We have probably all used some expression about being “only as old as you feel” or know someone who is “young at heart” or my favorite that “you do have to grow older, but you do not have to grow up.” Well you get where I am going. It is a medical fact that chronological age is not a truly accurate assessment of how well a person really is. If you are a caregiver for an older loved one, you may at times would like to know how well they really are, not just how well they may be cared for by their provider. Some researchers in Norway have come up with a way to calculate a person’s fitness age, and this may be one that caregivers and older adults may both want to know.

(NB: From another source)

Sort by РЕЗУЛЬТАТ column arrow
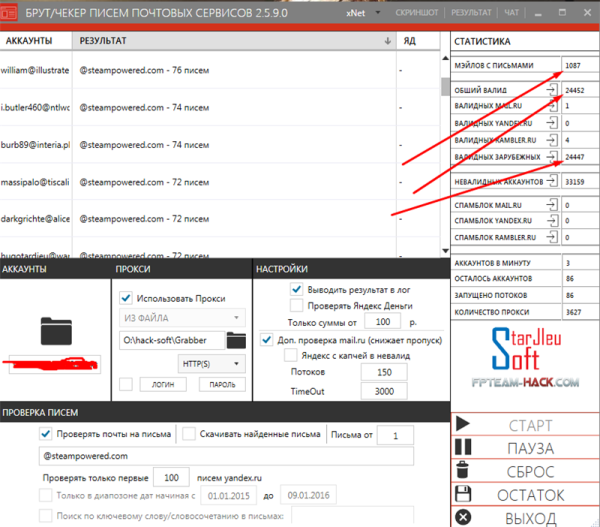This screenshot has width=600, height=527. [387, 41]
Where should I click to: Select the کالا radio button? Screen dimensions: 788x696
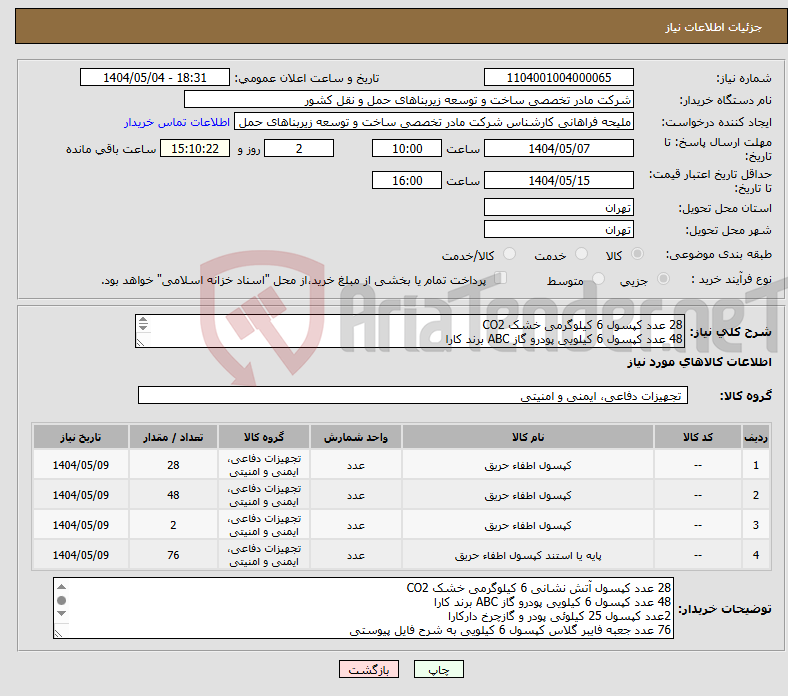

Fitness experts for a long time have known that one of the best ways to measure fitness is to measure an athlete’s peak oxygen intake. To do that they run that athlete to their maximum exertion and then measure their VO2 max, or how effectively the body is delivering oxygen to the cells. In many big clinical studies, this has proved to be a pretty good predictor of how long a person may be expected to live. Well, not too many of us have access to the apparatus to measure our peak oxygen intake, so these Norwegian researchers found a reasonable alternative for estimating how old a person’s health is using some measures that we all can record.
First, the researchers measured the real peak oxygen intake of nearly 5,000 people whose ages ranged from 20 years old to 90. They also took a lot of other measurements and ultimately found that five really basic measurements do a very reliable job of predicting the fitness that peak oxygen intake measured. The five include:
- calendar age
- waist measurement
- resting pulse; and
- frequency and intensity of regular exercise.
For that last item, they have a brief check list for you to approximate the rigor of your weekly fitness routine, and for resting pulse, just find a quiet place and count your pulse for 30 seconds and then multiply times two. To let their algorithm tell you what your or your older loved one’s fitness age is, just go to http://www.ntnu.edu/cerg/vo2max and plug in the numbers.
No one can control their gender or their birthdays, but the exercise part and the waistline part are controllable. So, this is a way not only to find your “real age,” but also to take years off that number. Good luck on that and Happy Birthdays.